Work task
Retrieve each line that contains the word "computer" from the entries below.

Records excerpted from a collection
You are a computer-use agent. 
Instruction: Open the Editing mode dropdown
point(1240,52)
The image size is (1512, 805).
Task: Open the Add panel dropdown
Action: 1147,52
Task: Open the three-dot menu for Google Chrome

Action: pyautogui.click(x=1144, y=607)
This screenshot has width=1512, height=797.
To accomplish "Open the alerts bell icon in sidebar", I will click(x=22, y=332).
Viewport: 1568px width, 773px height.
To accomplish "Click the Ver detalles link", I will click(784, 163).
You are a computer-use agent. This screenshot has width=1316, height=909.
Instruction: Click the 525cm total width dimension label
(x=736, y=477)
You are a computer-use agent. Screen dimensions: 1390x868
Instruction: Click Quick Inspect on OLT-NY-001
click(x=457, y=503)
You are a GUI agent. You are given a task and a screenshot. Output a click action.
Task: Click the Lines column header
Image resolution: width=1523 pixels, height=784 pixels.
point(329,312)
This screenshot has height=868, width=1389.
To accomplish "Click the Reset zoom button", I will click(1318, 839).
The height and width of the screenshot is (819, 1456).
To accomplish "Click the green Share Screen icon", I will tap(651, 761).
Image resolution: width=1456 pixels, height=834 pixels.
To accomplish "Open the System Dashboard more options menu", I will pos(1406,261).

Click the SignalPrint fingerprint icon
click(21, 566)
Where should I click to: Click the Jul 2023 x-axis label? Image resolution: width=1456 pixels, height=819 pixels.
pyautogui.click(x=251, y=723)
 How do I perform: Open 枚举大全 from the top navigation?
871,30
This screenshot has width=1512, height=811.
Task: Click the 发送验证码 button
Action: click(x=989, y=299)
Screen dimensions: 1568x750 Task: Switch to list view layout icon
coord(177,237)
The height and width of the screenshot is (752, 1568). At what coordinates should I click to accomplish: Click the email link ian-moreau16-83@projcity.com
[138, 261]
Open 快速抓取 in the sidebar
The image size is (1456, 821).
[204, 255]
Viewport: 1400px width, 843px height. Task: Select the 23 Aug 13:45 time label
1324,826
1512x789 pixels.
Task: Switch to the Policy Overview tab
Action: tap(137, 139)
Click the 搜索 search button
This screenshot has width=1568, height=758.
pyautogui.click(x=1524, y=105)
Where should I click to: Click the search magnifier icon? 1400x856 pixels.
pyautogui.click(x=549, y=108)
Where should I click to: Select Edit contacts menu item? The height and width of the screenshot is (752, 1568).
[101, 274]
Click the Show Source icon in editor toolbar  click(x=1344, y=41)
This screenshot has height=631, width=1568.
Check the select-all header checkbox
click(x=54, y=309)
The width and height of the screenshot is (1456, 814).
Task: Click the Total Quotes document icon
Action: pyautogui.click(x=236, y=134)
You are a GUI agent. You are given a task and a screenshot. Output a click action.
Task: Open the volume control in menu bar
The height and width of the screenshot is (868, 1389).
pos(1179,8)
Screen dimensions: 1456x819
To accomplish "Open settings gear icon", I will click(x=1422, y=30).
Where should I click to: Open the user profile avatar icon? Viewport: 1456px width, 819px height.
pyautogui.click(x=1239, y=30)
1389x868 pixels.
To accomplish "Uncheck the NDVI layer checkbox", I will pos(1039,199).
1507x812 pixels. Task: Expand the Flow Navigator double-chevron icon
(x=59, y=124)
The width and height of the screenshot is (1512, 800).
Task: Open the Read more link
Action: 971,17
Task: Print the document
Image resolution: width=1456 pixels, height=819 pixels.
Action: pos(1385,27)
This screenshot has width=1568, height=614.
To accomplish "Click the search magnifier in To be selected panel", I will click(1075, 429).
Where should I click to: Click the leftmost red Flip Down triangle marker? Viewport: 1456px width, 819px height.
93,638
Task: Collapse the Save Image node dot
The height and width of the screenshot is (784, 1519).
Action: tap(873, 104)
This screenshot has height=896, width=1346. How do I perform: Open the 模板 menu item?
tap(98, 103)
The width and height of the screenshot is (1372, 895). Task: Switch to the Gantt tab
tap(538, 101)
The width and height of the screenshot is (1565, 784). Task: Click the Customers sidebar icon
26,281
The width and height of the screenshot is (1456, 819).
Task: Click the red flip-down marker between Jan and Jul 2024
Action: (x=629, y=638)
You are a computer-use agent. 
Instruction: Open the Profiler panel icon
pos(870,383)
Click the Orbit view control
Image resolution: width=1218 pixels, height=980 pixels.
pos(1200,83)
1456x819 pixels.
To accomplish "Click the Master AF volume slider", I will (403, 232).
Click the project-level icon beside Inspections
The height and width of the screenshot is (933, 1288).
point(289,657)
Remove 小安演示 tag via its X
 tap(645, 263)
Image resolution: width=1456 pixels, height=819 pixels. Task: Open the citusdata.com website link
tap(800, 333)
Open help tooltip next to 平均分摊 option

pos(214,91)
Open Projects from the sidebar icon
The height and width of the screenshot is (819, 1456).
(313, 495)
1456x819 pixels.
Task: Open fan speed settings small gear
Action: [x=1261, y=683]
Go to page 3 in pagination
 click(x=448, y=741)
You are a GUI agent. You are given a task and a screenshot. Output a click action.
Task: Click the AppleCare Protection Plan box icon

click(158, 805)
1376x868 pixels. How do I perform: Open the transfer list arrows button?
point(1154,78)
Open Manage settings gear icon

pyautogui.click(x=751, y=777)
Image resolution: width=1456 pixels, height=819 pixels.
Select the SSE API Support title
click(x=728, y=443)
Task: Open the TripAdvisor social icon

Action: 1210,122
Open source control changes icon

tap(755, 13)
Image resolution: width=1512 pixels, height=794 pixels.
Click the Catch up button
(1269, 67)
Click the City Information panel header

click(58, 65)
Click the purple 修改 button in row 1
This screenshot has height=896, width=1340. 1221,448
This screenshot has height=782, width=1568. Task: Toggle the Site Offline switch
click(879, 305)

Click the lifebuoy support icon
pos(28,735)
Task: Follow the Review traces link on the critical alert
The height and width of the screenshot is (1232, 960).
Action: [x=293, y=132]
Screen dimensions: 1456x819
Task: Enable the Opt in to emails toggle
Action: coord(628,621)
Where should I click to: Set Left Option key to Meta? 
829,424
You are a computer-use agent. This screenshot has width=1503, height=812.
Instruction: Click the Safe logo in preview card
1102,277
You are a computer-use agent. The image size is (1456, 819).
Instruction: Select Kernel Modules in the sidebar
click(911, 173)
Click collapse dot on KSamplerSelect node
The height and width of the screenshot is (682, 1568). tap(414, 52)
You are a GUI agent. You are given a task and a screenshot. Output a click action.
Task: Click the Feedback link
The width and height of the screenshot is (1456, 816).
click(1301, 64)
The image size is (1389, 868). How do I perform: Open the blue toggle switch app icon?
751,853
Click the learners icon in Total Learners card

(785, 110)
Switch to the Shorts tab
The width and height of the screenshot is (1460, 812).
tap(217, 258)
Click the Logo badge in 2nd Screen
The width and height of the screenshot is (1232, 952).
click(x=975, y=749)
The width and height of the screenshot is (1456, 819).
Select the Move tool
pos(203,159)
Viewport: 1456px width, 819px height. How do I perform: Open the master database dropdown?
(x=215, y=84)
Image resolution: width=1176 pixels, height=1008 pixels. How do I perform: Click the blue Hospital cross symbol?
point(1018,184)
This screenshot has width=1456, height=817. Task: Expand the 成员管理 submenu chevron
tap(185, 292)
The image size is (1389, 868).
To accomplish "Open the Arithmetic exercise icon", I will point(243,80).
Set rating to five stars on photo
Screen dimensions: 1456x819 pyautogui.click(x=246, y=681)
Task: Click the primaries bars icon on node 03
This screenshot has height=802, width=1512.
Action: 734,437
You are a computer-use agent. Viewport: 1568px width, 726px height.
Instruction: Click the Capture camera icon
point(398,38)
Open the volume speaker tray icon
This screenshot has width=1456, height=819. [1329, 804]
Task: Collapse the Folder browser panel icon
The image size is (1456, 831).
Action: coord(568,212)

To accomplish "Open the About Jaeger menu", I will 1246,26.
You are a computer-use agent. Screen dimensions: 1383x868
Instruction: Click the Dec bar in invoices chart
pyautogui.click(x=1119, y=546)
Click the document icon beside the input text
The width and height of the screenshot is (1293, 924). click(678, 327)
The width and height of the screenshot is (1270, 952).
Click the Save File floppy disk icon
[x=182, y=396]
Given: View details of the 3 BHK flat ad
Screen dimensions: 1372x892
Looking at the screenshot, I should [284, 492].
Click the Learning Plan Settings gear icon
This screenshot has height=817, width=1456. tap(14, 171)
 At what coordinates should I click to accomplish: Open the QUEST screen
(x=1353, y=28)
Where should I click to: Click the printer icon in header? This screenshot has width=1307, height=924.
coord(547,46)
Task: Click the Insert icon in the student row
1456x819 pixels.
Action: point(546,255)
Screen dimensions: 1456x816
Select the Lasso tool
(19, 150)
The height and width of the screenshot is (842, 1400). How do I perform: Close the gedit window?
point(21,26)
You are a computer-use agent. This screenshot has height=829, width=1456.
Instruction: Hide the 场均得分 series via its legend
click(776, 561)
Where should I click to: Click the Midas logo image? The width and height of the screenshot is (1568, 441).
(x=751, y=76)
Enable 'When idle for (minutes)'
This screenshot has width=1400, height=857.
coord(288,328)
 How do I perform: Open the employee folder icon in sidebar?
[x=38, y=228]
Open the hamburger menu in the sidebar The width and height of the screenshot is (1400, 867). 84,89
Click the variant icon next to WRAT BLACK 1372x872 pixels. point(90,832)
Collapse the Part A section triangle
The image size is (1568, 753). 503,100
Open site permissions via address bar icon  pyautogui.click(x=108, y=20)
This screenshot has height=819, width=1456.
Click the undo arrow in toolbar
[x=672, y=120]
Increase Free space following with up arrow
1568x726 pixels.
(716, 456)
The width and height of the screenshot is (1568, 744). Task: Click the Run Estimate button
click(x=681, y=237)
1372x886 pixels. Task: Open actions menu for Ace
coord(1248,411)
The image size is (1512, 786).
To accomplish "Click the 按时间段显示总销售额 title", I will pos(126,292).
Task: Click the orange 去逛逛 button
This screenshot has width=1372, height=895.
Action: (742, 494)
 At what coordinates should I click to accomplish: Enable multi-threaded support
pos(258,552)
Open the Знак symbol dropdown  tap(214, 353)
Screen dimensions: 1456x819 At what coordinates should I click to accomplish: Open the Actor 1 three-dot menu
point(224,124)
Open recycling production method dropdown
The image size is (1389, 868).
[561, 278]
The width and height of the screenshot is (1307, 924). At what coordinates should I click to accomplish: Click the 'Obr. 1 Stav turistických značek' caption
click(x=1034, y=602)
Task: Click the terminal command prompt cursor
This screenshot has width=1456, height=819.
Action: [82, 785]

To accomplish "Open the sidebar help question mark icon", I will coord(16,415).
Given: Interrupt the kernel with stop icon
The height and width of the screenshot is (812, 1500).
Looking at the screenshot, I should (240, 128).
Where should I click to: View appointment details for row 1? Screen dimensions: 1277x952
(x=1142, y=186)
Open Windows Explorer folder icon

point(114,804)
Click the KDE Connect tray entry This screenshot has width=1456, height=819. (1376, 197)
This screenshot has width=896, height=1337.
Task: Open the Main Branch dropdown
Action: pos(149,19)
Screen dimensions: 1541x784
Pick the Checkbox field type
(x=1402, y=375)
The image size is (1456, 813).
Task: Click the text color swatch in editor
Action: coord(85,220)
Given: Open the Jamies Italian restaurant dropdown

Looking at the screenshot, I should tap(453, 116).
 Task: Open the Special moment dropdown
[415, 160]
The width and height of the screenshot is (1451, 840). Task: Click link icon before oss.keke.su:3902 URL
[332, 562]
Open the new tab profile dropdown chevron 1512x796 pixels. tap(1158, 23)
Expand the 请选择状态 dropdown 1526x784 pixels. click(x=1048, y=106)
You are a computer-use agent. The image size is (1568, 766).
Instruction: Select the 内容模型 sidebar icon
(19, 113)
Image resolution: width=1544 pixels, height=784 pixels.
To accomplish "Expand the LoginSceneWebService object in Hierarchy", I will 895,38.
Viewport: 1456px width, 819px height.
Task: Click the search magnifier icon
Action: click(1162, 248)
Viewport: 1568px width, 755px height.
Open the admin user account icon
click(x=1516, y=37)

Solution
You are a computer-use agent. 
You are a computer-use agent. This screenshot has width=1316, height=909.
You are a computer-use agent. Screen dimensions: 1390x868
You are a computer-use agent. 
You are a computer-use agent. This screenshot has width=1503, height=812.
You are a computer-use agent. The image size is (1456, 819).
You are a computer-use agent. Viewport: 1568px width, 726px height.
You are a computer-use agent. Screen dimensions: 1383x868
You are a computer-use agent. This screenshot has height=829, width=1456.
You are a computer-use agent. The image size is (1568, 766).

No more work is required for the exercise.